* **PROBLEMS**:
(1) In the pull request discussion about the perma-failed deployments API, how does the reviewer say a failed deployment should be expressed instead of with a boolean?
(2) Continue the pull request discussion about the perma-failed deployments API from the point where it stops.
---- TEXT EXCERPT
Add perma-failed deployments API #19343

0xmichalis · 2016-01-06T20:26:48Z

@kubernetes/deployment @smarterclayton

This change is

ironcladlou · 2016-01-07T02:36:27Z

pkg/apis/extensions/types.go

@@ -296,6 +300,17 @@ type DeploymentStatus struct {

 	// Total number of non-terminated pods targeted by this deployment that have the desired template spec.
 	UpdatedReplicas int `json:"updatedReplicas,omitempty"`
+
+	// Stuck indicates if the current deployment has failed.
+	Stuck bool `json:"stuck,omitempty"`


Rather than a boolean, we need to express failed as a condition (i.e. using ConditionStatus).

Thanks, didn't know about ConditionStatus, will switch to it.

After digging in other uses of ConditionStatus in the api I see that everywhere it is wrapped in a higher level <Resource>Condition so I guess we need to follow that pattern and have a DeploymentCondition here.

ironcladlou · 2016-01-07T13:44:36Z

The new timeout/condition handling looks great.

ironcladlou · 2016-01-07T18:08:23Z

api/swagger-spec/v1beta1.json

@@ -4374,7 +4374,7 @@
    "properties": {
     "type": {
      "type": "string",
-      "description": "Type of job condition, currently only Complete."
+      "description": "Type of job condition."


Not entirely clear why you're changing a job resource field in this PR.

ironcladlou · 2016-01-08T14:16:40Z

pkg/controller/deployment/deployment_controller.go

@@ -396,6 +397,23 @@ func (dc *DeploymentController) syncDeployment(key string) error {
 		return nil
 	}

+	// If the deployment times out, we will need to add a failed condition in its
+	// status (if it's not already there), scale down all of its replication
+	// controllers, and finally update its status to reflect zero replicas.
--------
---- RECORDED DATA
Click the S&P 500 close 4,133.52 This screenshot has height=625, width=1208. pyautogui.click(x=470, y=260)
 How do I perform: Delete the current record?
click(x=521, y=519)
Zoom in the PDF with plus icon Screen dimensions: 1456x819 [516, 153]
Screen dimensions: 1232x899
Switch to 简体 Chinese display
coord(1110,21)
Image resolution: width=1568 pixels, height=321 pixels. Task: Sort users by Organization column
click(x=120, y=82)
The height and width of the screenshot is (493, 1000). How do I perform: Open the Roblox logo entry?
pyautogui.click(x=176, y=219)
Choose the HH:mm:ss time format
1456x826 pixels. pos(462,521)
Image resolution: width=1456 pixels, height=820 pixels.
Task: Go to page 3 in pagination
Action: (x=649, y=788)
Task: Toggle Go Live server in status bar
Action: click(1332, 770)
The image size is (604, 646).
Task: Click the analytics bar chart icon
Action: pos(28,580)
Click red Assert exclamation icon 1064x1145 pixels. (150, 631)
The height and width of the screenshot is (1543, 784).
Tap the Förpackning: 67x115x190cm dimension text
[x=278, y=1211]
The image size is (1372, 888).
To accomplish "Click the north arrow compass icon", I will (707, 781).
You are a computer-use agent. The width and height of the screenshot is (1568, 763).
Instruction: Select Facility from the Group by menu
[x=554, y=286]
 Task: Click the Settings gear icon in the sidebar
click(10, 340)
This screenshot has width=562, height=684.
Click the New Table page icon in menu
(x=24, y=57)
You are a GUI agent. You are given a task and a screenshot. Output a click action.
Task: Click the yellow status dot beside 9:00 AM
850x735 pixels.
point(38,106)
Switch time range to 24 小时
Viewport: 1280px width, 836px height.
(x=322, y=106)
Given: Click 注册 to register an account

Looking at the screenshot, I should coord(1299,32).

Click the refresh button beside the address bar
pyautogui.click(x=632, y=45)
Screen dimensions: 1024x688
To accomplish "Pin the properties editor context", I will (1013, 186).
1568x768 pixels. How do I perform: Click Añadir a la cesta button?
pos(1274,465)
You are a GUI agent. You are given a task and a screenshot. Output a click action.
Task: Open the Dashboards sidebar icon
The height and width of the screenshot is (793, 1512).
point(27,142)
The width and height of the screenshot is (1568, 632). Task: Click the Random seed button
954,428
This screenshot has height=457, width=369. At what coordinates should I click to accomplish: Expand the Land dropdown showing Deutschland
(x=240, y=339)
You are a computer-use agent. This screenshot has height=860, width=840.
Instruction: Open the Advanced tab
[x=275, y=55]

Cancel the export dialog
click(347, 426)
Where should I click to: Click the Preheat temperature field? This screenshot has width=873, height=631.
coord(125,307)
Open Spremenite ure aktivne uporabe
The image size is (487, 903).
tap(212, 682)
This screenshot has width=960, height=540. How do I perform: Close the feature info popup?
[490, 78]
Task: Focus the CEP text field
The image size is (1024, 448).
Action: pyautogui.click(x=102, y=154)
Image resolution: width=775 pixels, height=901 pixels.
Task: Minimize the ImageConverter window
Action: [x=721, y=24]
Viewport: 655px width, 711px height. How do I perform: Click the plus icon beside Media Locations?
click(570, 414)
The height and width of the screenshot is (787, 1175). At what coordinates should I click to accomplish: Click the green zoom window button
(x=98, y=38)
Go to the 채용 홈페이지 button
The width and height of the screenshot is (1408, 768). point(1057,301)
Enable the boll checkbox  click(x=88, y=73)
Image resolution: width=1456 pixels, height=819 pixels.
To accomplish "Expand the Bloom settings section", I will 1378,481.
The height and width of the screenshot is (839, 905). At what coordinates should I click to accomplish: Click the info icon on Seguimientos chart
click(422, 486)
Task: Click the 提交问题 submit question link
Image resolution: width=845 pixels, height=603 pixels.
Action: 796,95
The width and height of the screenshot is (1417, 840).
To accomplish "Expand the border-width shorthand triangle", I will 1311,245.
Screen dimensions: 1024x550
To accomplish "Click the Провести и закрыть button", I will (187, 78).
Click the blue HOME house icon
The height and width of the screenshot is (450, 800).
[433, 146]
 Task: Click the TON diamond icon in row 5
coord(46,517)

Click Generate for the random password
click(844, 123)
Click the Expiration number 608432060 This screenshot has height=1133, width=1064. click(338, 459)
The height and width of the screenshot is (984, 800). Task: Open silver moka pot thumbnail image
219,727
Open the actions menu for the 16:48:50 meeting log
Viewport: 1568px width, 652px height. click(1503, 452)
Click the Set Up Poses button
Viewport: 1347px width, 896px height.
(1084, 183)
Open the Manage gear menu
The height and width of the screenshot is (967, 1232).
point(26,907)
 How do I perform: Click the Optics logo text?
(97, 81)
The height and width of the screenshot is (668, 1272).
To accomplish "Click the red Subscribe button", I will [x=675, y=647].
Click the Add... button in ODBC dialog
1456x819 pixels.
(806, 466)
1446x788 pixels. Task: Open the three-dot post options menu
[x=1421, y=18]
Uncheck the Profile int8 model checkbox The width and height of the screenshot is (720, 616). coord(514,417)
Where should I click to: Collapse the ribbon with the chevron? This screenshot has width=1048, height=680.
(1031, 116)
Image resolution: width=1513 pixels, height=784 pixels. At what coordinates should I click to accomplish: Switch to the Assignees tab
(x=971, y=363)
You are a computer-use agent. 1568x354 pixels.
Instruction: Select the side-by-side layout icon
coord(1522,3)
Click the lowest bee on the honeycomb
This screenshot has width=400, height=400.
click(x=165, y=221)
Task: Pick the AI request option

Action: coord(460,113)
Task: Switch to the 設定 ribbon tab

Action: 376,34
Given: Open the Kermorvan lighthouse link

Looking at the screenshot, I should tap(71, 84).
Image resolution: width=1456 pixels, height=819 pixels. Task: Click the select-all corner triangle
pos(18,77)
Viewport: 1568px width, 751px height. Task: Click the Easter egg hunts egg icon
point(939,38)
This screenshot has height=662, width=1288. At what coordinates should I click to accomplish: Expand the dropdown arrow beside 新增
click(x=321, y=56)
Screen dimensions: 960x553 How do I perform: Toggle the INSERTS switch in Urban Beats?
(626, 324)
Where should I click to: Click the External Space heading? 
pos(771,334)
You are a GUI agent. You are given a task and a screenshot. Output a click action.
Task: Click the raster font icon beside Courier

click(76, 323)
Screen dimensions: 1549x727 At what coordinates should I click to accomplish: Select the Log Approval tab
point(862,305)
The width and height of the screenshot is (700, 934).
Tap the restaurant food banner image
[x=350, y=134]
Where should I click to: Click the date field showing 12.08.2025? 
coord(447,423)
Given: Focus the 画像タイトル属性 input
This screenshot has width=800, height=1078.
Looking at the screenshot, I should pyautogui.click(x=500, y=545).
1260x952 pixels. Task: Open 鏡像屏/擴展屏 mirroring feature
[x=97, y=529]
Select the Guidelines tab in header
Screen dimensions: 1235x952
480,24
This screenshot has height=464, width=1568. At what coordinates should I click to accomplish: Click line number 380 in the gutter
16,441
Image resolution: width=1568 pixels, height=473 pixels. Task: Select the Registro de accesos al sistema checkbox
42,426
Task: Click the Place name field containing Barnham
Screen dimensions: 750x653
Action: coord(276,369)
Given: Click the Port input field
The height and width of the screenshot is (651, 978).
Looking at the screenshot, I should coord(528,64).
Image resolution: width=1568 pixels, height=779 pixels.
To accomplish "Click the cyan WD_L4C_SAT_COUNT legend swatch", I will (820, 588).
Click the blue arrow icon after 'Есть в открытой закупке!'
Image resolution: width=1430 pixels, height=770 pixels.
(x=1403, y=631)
--------
* **EXERCISE RESULTS**:
(1) As a condition, using ConditionStatus.

(2)
Comment needs updated to reflect the removal of the auto-scaledown behavior

ironcladlou · 2016-01-08T14:21:24Z

Other than one remaining nit this is looking good to me... I'd like to get feedback on the condition clearing approach (cc @nikhiljindal).

0xmichalis · 2016-01-08T14:38:45Z

Hm, after playing around with e2e, I realized that the current condition clearing approach isn't enough. dc.timedOut will fallback in the creationTimestamp of the deployment in case of no found conditions. Imagine a deployment with maxProgressThresholdSeconds=60, failed yesterday, and today someone retried it. It would fail on the spot. Should the retry endpoint add (and update in subsequent calls) a timestamp annotation in the deployment?

0xmichalis · 2016-01-08T14:41:40Z

Or even better, how about adding a condition instead of an annotation?

ironcladlou · 2016-01-08T15:56:01Z

Hm, after playing around with e2e, I realized that the current condition clearing approach isn't enough. dc.timedOut will fallback in the creationTimestamp of the deployment in case of no found conditions. Imagine a deployment with maxProgressThresholdSeconds=60, failed yesterday, and today someone retried it. It would fail on the spot. Should the retry endpoint add (and update in subsequent calls) a timestamp annotation in the deployment?

Thinking about this more, should the controller really be enforcing timeout when no conditions are present? It could be a while between creation and first sync, and during that time I don't think it counts as the time the deployment is actually taking since it hasn't even tried working with the deployment yet.

What if you only check timeouts when there's a condition present?

ironcladlou · 2016-01-08T16:00:08Z

Put another way, the timeout should always be relative to progress, and lack of a condition implies that we haven't even started trying to make progress yet, implying timeouts shouldn't yet be effective.

k8s-ci-robot · 2016-10-26T18:50:10Z

Jenkins verification failed for commit 35cdedf48a5fa6c4489674afadaebbdc01049824. Full PR test history.

The magic incantation to run this job again is @k8s-bot verify test this. Please help us cut down flakes by linking to an open flake issue when you hit one in your PR.

bgrant0607 · 2016-10-26T23:08:21Z

pkg/apis/extensions/v1beta1/types.go

 	// The config this deployment is rolling back to. Will be cleared after rollback is done.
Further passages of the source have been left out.